MERHUM ABDÜLMELİK FIRAT

ŞEYH Said’in torunu Abdülmelik Fırat fânilikler dünyasını bırakıp devamlı kalınacak yurt olan âhiret alemine gitti. Onu mü’min, muvahhid ve müslim olarak bilirim. Cenab-ı Hak rahmetiyle muamele buyursun. Hayatı boyunca çok acılar çekti. Sürgünlerde, ev hapislerinde, zindanlarda süründü. Kendisi çok kültürlü, ilim ve irfan sahibi, bilge ve vatansever bir Türkiyeliydi.

Dedesi Şeyh Said Şeriat ve Tarikat icazetine sahipti. Onu Kürt milliyetçisi olarak gösterenler ya bilmeyen cahillerdir, yahut bile bile yanıltan mudillerdir.

Asılarak idam edilmiştir, şehiddir.

Düzene muhalifmiş… Olabilir, bu onun tercihidir. Nâzım Hikmet de rejime muhalifti, Kemal Paşa’yı devirmek istiyordu. Onu göklere çıkartanların, benim Şeyh Said’i tutmama itiraz etmeye hakları olabilir mi?

Düzen veya sistem başkadır, Türkiye başkadır. Bu ikisini özdeşleştirmek Türkiye’ye yapılacak en büyük kötülüktür. Abdülmelik Fırat, düzene karşıydı ama Türkiye’yi ülke olarak, halk olarak, devlet olarak sever ve korurdu. Böyle vatansever, bilgili, kültürlü, irfanlı, bilge kimseleri dışlayarak onlara eziyet ederek onları ezerek şu güzelim memleketi ne hale getirdiler. Hâlâ da uslanmıyorlar.

Abdülmelik Fırat Zülcenaheyn idi, yani iki kanatla uçardı: Şeriat ve Tarikat…

Bizdendi… İnşaallah mekânı Cennet olsun.

* (Dördüncü yazı)

YİNE LANET OLSUN!..

####################

> **Alıştırma Görevi**
Abdülmelik Fırat yazısındaki "Düzen veya sistem başkadır, Türkiye başkadır." cümlesinin İngilizce çevirisi nedir?

> **Verilen Bilgiler**

####################

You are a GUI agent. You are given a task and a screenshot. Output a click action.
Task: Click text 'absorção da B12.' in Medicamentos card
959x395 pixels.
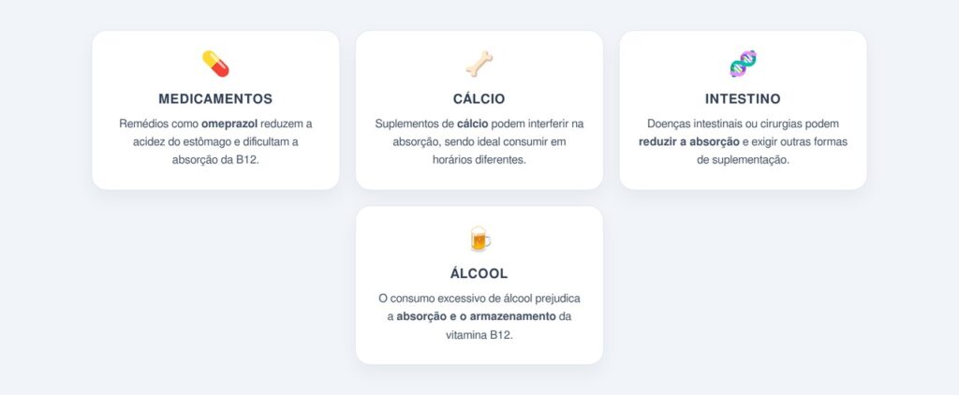(215, 160)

####################

> **Görevin Cevabı**
The order or system is one thing, and Turkey is another.